IN THE COURT OF APPEALS OF IOWA

No. 14-1920 Filed July 9, 2015

IN RE THE MARRIAGE OF LUKE DANIEL SNOWDEN AND AMY MARIE SNOWDEN

Upon the Petition of LUKE DANIEL SNOWDEN, Petitioner-Appellee,

And Concerning AMY MARIE SNOWDEN, n/k/a AMY MARIE COSTELLO, Respondent-Appellant. ________________________________________________________________

Appeal from the Iowa District Court for Polk County, Richard G. Blane II,

Judge.

Appellant appeals from the modification order terminating joint physical

care, establishing child support and visitation, and ordering payment of attorney

fees. AFFIRMED.

Wendy S. Meyer of Lane & Waterman, L.L.P., Davenport, for appellant.

Ryan D. Babich of Babich Goldman, P.C., Des Moines, and Kodi Ann

Brotherson of Beeker & Brotherson Law Office, Sac City, for appellee.

Heard by Tabor, P.J., McDonald, J., and Miller, S.J.*

*Senior judge assigned by order pursuant to Iowa Code section 602.9206 (2015). 2

MCDONALD, J.

In their stipulated decree of dissolution of marriage filed in March 2012,

Luke and Amy Snowden agreed to joint legal custody and joint physical care of

their three children, with neither party to pay child support to the other.
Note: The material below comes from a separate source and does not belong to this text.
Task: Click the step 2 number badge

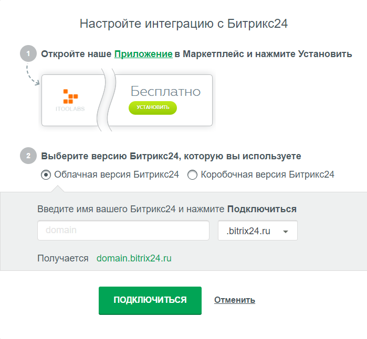Action: click(x=28, y=156)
At that

time, the family resided in the Des Moines metropolitan area, where Amy was

attending law school. After graduating from law school and completing a judicial

clerkship, Amy accepted an offer of employment with a law firm in Davenport and

moved to the Quad Cities area. The distance between Des Moines and the

Quad Cities made the prospect of joint physical care of the three children

impracticable. In November 2013, Amy filed an application to modify the decree.

Luke filed a counter application. After a contested trial, the district court awarded

physical care of the children to Luke and awarded Amy liberal visitation. The

district court also ordered Amy to pay child support and a portion of Luke’s

attorney fees. Amy timely filed this appeal.

I.

Our review is de novo. See Iowa R. App. P. 6.907; In re Marriage of

Sisson, 843 N.W.2d 866, 870 (Iowa 2014). Our prior cases have little

precedential value; as Tolstoy wrote, “All happy families are alike; each unhappy

family is unhappy in its own way.”1 We thus resolve each case on the particular

circumstances of the parties. See In re Marriage of Weidner, 338 N.W.2d 351,

356 (Iowa 1983). We examine the entire record and decide anew the legal and

factual issues properly presented. See In re Marriage of Rhinehart, 704 N.W.2d

1 Leo Tolstoy, Anna Karenina 1 (1873). 3

677, 680 (Iowa 2005). We thus need not separately consider assignments of

error in the district court’s findings of fact and conclusions of law. Instead, we

make findings and conclusions from our de novo review as we deem appropriate.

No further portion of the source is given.